Uno ha messo a verbale che lui era "lontano" e che non ha partecipato a quella che riteneva fosse "solo una zuffa", mentre l'altro maggiorenne ha raccontato che non pensava di "averlo colpito così" con il coltello e che lui è arrivato dopo, mentre i primi ad aggredirlo sono stati i tre minorenni.

Questi ultimi, dal canto loro, hanno tentato di sostenere di essersi limitati al pestaggio, senza coinvolgimento nel tentato omicidio.

Rimpallandosi le responsabilità negli interrogatori, i cinque ragazzi arrestati per aver ridotto in fin di vita per 50 euro in zona corso Como a Milano uno studente bocconiano di 22 anni, che rischia di rimanere paraplegico, hanno ammesso quanto avvenuto il 12 ottobre scorso. Tentando, però, di difendersi dalle gravi accuse che li accomunano: rapina e tentato omicidio aggravati.
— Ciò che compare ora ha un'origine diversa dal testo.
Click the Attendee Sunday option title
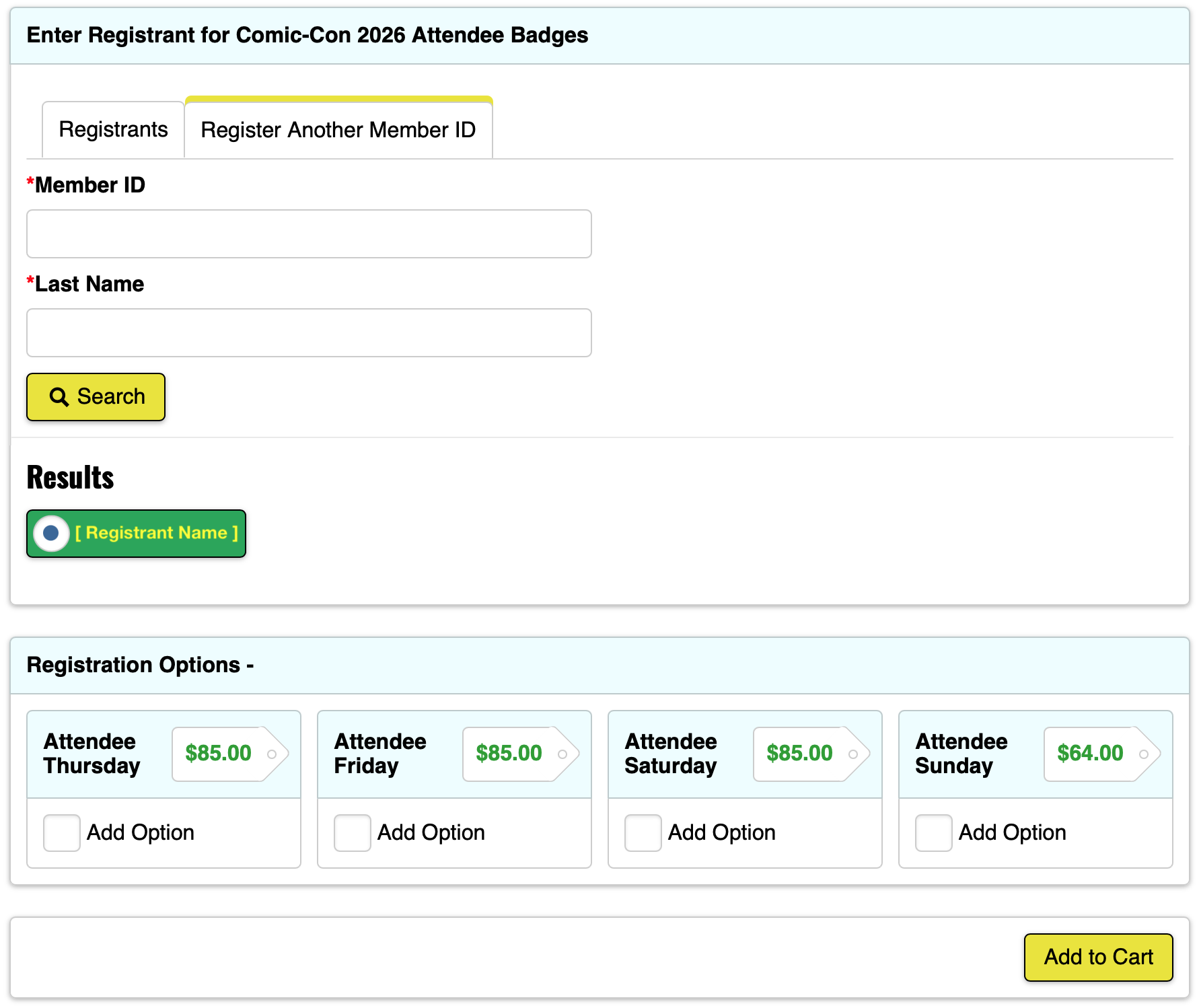Image resolution: width=1199 pixels, height=1008 pixels. point(961,754)
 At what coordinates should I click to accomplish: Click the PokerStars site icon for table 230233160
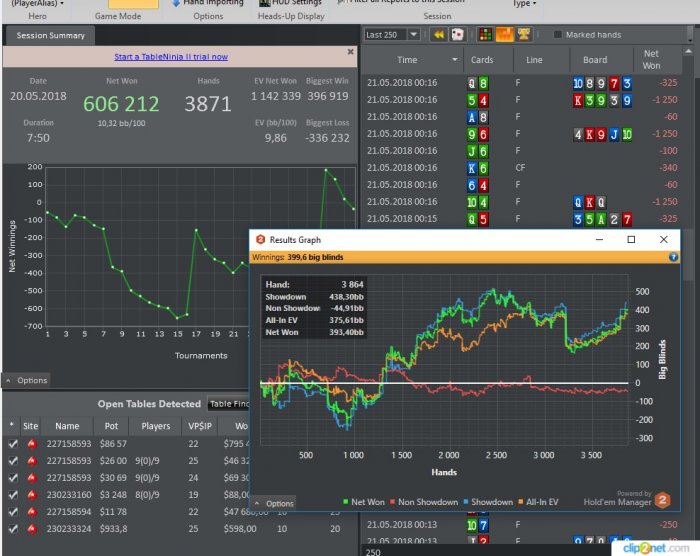click(x=31, y=494)
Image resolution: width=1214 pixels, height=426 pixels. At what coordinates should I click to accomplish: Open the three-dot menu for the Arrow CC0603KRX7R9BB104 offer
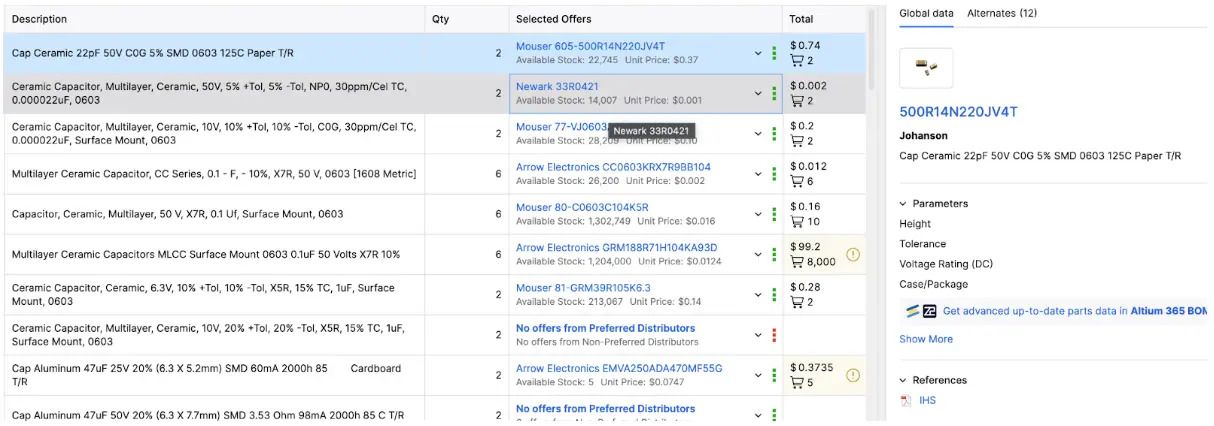point(774,174)
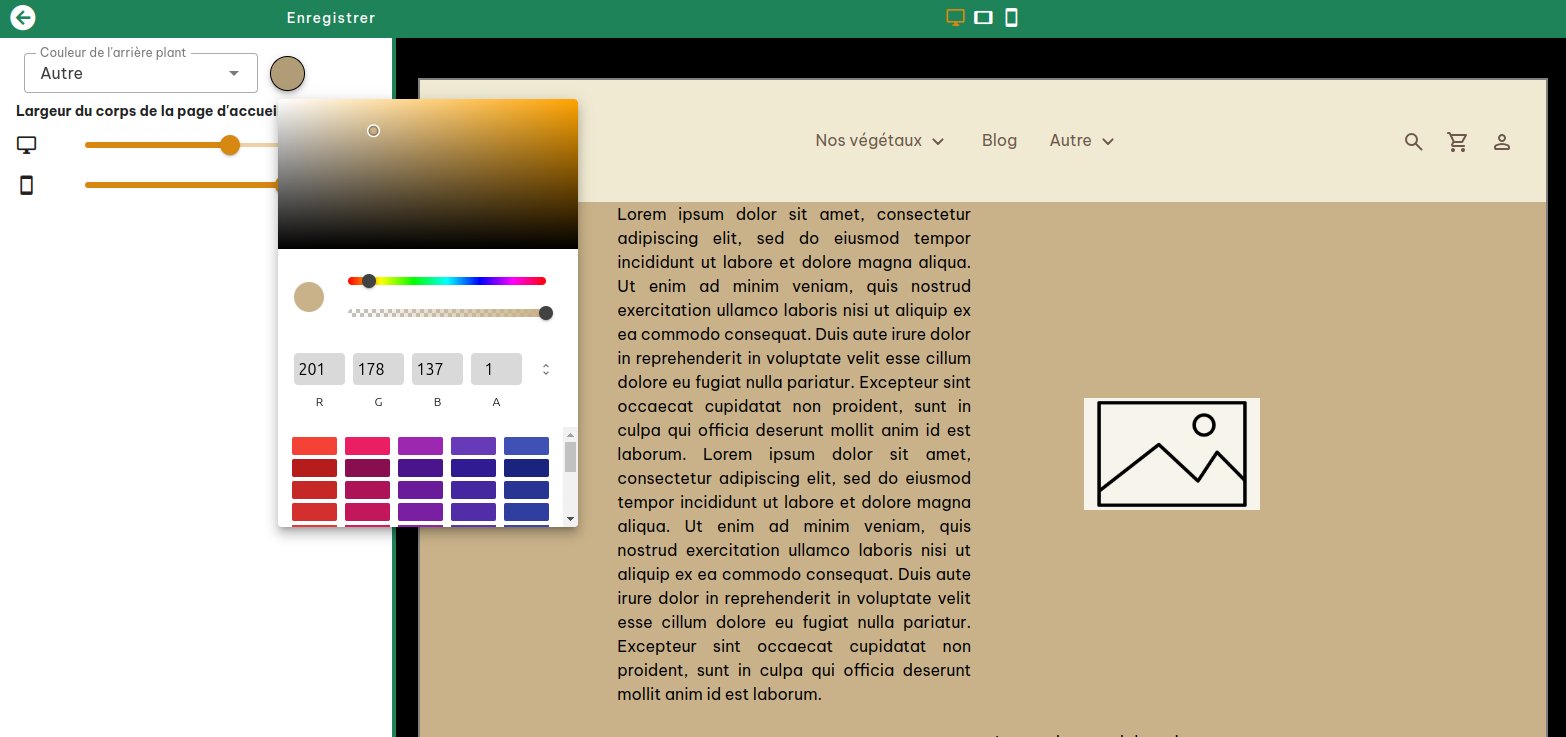Expand the 'Nos végétaux' navigation dropdown
The width and height of the screenshot is (1566, 737).
(880, 141)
"Non ci ho visto più, non pensavo di averlo colpito così. Giravo armato del coltello, perché sono stato aggredito in passato", è la versione resa, in sostanza, nel carcere di San Vittore dal 18enne che ha inferto le due coltellate. Anche lui, difeso dall'avvocato Giovanni Giovanetti, così come l'altro maggiorenne accusato di aver fatto da palo e assistito dalla legale Elena Patrucchi, si è detto "molto dispiaciuto" e "preoccupato" per la vittima dell'aggressione.